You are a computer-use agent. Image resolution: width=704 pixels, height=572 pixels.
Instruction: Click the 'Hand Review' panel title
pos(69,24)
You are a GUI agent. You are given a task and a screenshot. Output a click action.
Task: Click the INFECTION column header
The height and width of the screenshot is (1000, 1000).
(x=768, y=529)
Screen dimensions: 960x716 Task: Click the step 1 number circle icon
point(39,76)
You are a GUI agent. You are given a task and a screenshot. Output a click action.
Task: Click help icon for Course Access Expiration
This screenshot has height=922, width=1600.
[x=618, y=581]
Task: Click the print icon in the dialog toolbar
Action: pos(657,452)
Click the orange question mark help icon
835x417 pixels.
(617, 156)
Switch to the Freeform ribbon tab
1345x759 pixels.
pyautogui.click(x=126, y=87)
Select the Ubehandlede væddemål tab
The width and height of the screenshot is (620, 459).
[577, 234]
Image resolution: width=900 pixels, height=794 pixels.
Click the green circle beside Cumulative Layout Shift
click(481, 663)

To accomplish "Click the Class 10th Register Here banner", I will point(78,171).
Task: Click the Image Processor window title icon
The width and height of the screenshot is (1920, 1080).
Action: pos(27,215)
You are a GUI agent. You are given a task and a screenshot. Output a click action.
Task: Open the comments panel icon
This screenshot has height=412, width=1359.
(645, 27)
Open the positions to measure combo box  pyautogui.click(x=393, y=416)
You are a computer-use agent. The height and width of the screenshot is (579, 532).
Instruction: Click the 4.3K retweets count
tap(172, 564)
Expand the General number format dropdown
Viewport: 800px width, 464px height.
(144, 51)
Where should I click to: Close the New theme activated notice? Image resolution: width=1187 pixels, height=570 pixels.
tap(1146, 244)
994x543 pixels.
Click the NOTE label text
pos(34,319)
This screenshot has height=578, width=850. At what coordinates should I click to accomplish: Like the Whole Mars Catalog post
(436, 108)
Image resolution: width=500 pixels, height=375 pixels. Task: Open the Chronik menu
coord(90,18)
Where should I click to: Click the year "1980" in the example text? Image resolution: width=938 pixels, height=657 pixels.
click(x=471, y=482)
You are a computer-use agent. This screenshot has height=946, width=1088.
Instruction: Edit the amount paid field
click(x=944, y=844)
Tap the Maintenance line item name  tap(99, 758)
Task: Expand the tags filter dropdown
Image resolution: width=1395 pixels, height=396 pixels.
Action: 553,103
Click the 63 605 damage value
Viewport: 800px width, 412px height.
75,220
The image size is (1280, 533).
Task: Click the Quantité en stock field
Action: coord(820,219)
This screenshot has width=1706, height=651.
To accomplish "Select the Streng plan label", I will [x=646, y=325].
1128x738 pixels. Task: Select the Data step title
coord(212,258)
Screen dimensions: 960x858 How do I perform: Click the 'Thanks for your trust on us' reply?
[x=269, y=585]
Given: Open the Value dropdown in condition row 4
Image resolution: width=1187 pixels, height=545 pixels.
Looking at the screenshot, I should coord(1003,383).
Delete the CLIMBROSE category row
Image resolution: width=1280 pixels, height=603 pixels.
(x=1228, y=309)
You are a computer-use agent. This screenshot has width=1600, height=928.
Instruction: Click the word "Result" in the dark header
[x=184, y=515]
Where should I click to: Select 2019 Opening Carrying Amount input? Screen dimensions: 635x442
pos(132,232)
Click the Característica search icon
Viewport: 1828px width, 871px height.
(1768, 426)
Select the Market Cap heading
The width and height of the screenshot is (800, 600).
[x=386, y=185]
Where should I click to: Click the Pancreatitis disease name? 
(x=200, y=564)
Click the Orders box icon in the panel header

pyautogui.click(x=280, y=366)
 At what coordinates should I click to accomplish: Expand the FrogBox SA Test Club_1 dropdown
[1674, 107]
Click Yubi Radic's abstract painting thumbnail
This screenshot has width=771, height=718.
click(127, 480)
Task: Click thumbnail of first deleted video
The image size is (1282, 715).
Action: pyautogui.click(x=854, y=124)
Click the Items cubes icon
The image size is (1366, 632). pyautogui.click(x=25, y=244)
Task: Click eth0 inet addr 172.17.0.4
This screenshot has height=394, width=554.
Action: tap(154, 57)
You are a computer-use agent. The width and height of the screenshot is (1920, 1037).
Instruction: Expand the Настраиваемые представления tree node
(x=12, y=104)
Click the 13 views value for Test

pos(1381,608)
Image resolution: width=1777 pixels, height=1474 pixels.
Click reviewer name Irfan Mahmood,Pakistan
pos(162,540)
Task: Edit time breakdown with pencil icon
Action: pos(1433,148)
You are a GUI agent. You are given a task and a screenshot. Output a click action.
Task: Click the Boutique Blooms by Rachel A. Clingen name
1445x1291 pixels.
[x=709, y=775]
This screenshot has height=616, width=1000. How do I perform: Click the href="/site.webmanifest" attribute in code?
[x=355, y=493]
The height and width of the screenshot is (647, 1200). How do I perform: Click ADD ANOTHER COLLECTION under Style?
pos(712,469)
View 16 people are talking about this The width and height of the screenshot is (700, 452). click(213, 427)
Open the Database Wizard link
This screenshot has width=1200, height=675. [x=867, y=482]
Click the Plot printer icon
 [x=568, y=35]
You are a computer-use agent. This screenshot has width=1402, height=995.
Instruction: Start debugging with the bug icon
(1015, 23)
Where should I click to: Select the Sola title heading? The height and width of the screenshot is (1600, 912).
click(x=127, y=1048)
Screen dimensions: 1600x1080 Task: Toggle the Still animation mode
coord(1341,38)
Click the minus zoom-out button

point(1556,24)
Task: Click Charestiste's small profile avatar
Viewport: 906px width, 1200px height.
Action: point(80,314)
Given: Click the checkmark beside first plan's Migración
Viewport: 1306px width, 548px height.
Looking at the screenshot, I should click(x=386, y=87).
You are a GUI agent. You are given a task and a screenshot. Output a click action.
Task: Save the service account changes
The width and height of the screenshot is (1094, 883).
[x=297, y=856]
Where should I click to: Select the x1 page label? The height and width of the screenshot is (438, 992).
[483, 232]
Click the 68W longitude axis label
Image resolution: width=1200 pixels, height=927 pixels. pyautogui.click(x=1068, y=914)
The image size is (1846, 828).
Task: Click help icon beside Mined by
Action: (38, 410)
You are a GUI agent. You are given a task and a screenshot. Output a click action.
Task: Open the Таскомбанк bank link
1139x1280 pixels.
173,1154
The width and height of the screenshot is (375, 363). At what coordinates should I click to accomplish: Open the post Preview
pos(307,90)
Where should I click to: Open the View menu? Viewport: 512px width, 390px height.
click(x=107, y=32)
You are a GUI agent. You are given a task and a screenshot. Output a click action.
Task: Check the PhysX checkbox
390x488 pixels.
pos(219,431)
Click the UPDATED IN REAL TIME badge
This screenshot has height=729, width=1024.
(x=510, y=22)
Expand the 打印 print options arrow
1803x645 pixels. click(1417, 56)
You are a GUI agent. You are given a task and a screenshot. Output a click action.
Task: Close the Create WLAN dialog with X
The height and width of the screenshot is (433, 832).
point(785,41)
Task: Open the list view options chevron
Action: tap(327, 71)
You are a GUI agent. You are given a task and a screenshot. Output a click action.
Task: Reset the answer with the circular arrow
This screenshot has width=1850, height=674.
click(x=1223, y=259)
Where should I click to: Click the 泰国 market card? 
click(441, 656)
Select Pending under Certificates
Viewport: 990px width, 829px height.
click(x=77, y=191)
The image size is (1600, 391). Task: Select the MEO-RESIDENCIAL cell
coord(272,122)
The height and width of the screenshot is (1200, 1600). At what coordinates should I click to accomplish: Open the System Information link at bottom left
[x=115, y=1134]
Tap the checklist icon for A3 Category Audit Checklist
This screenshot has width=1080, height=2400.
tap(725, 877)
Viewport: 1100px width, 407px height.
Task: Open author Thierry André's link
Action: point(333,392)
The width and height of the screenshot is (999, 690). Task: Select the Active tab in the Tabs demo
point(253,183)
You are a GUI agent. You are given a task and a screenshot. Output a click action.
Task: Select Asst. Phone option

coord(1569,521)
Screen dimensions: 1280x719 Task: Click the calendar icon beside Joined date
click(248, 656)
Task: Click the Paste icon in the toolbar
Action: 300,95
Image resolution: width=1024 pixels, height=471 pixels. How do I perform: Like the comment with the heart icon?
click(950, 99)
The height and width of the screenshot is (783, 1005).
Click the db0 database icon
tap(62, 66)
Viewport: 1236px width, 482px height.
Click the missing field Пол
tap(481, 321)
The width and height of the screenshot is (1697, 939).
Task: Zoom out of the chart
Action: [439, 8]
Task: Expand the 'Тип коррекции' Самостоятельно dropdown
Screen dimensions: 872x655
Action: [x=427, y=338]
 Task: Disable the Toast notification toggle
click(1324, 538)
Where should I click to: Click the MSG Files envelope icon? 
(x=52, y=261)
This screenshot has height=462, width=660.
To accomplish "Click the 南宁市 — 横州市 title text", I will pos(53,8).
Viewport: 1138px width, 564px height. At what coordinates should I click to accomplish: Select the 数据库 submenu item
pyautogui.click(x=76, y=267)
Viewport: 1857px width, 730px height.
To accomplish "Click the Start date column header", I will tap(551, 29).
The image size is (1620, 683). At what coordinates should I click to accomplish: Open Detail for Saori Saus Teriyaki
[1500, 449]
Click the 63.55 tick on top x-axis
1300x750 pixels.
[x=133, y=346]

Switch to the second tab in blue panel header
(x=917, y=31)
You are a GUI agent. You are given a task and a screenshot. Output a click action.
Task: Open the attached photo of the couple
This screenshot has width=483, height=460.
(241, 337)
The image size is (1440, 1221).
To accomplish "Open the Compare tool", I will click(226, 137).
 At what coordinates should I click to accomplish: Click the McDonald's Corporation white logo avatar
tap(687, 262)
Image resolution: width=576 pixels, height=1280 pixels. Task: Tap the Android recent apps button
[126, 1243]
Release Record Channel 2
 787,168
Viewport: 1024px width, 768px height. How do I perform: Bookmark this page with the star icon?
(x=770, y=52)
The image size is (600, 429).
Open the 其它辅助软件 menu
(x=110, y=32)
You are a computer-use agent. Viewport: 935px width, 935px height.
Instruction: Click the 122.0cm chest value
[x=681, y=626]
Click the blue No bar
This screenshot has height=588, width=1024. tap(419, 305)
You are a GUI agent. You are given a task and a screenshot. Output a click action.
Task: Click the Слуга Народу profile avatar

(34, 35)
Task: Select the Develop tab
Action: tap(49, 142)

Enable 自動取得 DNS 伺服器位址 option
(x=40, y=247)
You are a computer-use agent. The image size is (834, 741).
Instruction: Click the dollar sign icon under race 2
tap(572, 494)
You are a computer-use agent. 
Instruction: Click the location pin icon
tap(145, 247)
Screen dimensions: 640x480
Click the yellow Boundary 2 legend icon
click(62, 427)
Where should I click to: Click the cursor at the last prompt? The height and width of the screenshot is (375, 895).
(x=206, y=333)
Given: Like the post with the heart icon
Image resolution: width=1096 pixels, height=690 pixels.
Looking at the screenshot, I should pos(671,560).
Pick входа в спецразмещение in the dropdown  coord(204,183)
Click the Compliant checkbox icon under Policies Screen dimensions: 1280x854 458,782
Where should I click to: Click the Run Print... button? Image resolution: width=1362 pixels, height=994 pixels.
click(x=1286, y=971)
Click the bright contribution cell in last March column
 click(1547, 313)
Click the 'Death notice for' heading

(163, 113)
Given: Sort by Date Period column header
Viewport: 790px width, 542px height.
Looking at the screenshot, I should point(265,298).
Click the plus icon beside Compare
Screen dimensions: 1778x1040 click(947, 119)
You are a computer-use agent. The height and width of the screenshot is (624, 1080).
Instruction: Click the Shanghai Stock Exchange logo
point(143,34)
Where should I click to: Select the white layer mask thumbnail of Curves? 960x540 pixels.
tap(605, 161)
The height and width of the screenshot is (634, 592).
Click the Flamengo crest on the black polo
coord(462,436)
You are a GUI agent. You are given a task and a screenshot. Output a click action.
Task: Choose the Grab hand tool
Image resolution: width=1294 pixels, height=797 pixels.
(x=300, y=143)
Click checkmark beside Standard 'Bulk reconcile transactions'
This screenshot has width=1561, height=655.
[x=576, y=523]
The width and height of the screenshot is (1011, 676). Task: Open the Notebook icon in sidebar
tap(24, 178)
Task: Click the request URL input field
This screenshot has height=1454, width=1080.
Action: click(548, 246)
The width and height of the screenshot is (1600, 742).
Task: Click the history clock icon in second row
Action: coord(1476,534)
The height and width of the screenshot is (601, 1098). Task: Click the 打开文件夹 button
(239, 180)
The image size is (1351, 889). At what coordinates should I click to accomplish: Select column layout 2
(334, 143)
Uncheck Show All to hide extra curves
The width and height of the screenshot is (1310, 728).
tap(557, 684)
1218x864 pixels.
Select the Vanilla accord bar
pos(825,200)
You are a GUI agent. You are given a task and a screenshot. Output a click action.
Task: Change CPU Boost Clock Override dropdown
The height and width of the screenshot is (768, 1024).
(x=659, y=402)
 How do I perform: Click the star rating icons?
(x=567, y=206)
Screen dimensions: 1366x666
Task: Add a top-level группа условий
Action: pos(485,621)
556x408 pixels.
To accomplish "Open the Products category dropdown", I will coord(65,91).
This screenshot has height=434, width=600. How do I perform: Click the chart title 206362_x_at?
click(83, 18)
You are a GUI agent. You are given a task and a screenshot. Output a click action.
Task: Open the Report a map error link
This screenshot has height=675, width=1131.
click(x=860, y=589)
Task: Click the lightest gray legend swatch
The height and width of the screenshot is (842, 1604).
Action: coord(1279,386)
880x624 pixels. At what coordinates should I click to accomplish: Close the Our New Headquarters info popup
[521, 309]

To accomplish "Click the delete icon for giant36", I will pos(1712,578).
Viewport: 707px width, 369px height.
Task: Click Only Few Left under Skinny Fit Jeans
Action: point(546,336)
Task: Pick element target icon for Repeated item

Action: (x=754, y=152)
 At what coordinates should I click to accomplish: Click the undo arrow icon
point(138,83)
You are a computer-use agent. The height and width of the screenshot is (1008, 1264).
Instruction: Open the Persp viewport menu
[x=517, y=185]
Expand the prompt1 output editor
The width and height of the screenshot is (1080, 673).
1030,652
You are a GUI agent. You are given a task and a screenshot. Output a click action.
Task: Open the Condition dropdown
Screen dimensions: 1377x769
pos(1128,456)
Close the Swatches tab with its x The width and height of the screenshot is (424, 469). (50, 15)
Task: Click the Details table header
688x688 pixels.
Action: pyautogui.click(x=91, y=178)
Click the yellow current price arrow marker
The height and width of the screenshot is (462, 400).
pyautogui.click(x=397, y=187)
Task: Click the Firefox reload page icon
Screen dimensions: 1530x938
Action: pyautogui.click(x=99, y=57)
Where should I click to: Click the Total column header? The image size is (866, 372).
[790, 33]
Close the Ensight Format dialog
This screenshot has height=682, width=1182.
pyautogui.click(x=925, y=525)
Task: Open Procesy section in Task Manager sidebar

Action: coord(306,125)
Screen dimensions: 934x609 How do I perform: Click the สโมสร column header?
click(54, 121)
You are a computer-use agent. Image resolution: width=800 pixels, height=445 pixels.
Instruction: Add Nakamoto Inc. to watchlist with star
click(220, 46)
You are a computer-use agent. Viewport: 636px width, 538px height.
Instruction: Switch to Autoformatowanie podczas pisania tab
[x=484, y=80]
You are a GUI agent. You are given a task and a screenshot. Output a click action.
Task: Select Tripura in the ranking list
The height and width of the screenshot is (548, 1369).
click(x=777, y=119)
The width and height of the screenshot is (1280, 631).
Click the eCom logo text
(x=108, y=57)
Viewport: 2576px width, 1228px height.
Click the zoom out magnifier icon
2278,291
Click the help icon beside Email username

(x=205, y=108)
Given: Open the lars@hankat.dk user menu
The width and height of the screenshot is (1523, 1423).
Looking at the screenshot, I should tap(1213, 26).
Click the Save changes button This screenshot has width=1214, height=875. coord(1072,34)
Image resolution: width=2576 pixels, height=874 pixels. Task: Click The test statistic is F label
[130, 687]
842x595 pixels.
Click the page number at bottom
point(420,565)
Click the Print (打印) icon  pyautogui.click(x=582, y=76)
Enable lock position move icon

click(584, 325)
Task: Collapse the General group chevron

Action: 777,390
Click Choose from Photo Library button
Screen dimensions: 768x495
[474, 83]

□ □ □

What this task involves —
For the listing above, identify each line bearing "checkbox".

Answer space —
Task: Check the PhysX checkbox
Click the Compliant checkbox icon under Policies Screen dimensions: 1280x854 458,782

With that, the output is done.